_EXERCISE_
Retype exactly the lines from the line with "Viewport: 768px width, 413px" to the end of the data, keeping both boundary lines.

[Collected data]
BEGIN

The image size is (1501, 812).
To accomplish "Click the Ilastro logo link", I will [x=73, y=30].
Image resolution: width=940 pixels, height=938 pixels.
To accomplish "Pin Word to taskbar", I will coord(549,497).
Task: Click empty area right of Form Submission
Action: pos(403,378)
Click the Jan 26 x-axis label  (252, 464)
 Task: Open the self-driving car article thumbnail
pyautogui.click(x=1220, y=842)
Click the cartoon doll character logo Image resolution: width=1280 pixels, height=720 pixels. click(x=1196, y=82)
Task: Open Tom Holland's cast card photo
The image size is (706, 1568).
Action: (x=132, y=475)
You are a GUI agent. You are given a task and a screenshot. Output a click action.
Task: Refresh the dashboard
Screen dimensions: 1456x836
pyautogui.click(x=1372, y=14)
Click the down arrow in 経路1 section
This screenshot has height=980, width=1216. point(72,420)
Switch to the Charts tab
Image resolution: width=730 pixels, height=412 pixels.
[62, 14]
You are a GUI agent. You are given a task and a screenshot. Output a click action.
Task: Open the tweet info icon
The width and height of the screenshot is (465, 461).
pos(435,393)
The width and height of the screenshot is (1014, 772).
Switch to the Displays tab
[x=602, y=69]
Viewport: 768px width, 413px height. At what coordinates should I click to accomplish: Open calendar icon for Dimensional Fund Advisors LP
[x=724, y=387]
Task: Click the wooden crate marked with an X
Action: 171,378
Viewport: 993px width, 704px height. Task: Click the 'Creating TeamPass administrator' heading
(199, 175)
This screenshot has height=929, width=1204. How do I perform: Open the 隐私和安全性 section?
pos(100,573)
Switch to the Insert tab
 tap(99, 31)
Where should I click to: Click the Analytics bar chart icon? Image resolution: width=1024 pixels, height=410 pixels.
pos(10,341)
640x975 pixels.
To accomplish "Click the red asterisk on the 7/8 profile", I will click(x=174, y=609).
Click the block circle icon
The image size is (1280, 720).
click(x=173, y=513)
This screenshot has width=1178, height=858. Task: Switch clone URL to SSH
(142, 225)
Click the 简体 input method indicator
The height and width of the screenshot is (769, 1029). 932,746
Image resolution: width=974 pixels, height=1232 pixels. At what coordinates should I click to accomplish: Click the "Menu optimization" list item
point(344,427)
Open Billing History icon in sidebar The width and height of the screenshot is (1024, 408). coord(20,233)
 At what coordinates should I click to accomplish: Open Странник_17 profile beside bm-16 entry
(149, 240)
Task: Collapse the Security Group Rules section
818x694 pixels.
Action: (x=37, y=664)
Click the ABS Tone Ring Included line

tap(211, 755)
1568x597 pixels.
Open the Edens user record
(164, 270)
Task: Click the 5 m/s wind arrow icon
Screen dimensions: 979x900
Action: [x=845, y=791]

END

_REPLY_
Viewport: 768px width, 413px height. At what coordinates should I click to accomplish: Open calendar icon for Dimensional Fund Advisors LP
[x=724, y=387]
Task: Click the wooden crate marked with an X
Action: 171,378
Viewport: 993px width, 704px height. Task: Click the 'Creating TeamPass administrator' heading
(199, 175)
This screenshot has height=929, width=1204. How do I perform: Open the 隐私和安全性 section?
pos(100,573)
Switch to the Insert tab
 tap(99, 31)
Where should I click to: Click the Analytics bar chart icon? Image resolution: width=1024 pixels, height=410 pixels.
pos(10,341)
640x975 pixels.
To accomplish "Click the red asterisk on the 7/8 profile", I will click(x=174, y=609).
Click the block circle icon
The image size is (1280, 720).
click(x=173, y=513)
This screenshot has width=1178, height=858. Task: Switch clone URL to SSH
(142, 225)
Click the 简体 input method indicator
The height and width of the screenshot is (769, 1029). 932,746
Image resolution: width=974 pixels, height=1232 pixels. At what coordinates should I click to accomplish: Click the "Menu optimization" list item
point(344,427)
Open Billing History icon in sidebar The width and height of the screenshot is (1024, 408). coord(20,233)
 At what coordinates should I click to accomplish: Open Странник_17 profile beside bm-16 entry
(149, 240)
Task: Collapse the Security Group Rules section
818x694 pixels.
Action: (x=37, y=664)
Click the ABS Tone Ring Included line

tap(211, 755)
1568x597 pixels.
Open the Edens user record
(164, 270)
Task: Click the 5 m/s wind arrow icon
Screen dimensions: 979x900
Action: [x=845, y=791]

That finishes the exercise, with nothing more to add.